— Я с детства молчунья, — смущённо пробормотала она, катая хлебный шарик. — Тебе со мной скучно…
— П-п-по-оговорить вс-сегда н-найдётся с к-к-кем. Б-было бы с к-к-кем по-омолчать. — спотыкаясь о слова, ответил Лютый, не поднимая глаз.
Люба не спрашивала о жене и не рассказывала об отце ребёнка, а Лютый думал, что у одиночества множество ликов, а вкус один — выступающий горькой слюной во рту. Лютый провожал Любу после работы и однажды напросился в гости. Её мать, кудахча, словно встревоженная курица, хлопотала на кухне, а потом наспех оделась, не попадая руками в рукава пальто, и выскочила из дома. В комнате пахло пелёнками и цветочной водой, которой душатся пожилые женщины, чтобы перебить запах старости. Ребёнок плакал, и Люба то и дело вскакивала из-за стола, расплёскивая чай на скатерть, и укачивала сына, а Лютый уже жалел, что пришёл. Он вспоминал растрёпанную жену, во время ссор покрывавшуюся красными пятнами, плачущую дочь, пелёнки, которые ему приходилось стирать, так что от воды шелушились руки, и тёщу, до свадьбы приторную, как восточная сладость, а после — ставшую едкой и злой, как чёрный перец. Сославшись на позднее время, Лютый раскланялся, и Люба, кусая до крови губы, едва сдерживалась, чтобы не разрыдаться.

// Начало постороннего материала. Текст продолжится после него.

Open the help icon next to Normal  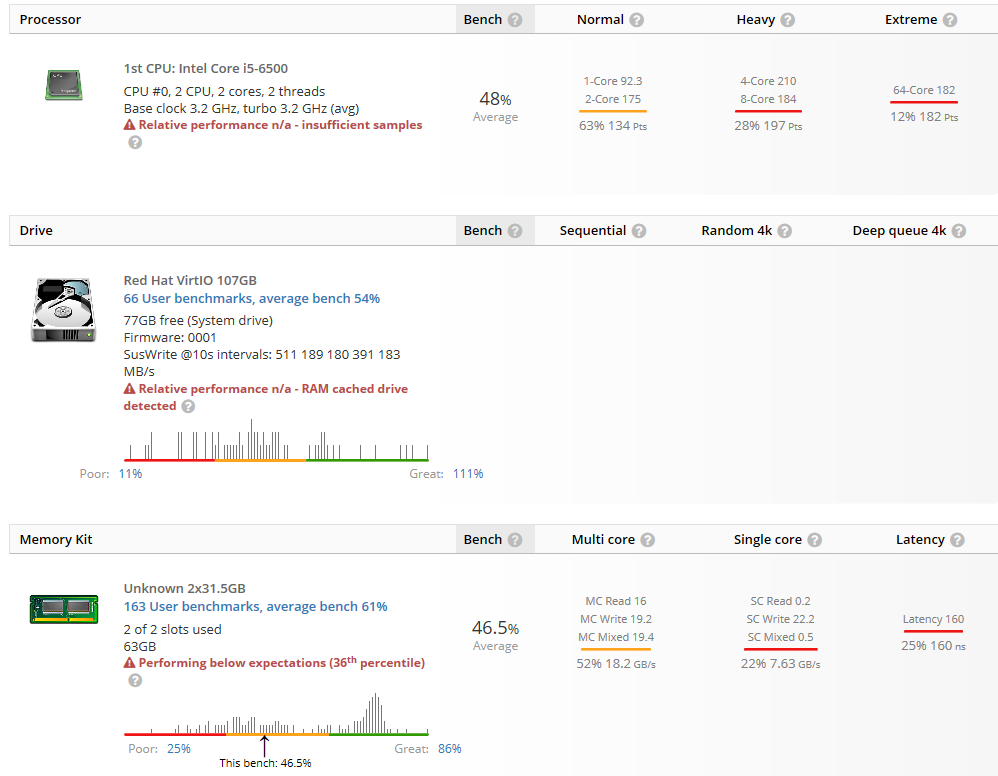[x=636, y=20]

С тех пор они избегали друг друга, а, столкнувшись в коридоре, прятали глаза, словно в тот вечер что-то произошло между ними.

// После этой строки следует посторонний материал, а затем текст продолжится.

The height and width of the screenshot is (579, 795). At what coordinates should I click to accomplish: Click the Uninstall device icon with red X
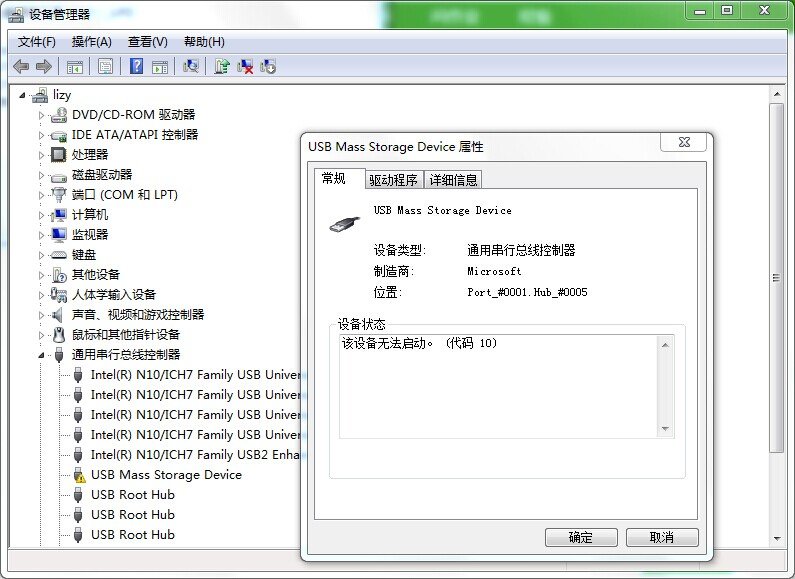point(245,66)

«Любой, любой, любой», — услышал Лютый, проходя мимо приёмной, и, заглянув, увидел новую секретаршу с глупым, разинутым буквой «о» ртом. Он никогда больше не видел Любу, удивляясь, как маленький город стал таким большим для них двоих.
Вспомнив свой неудавшийся роман, Лютый подумал, что кислый запах пелёнок и цветочных духов оказался сильнее одиночества, набрасывающегося по ночам, словно убийца. А теперь он лежит, обнявшись с бомжихой, на мусорной свалке, среди гнилых объедков, вчерашних газет и ломаной мебели, и нет у него никого ближе, чем эта женщина, имени которой он не знает.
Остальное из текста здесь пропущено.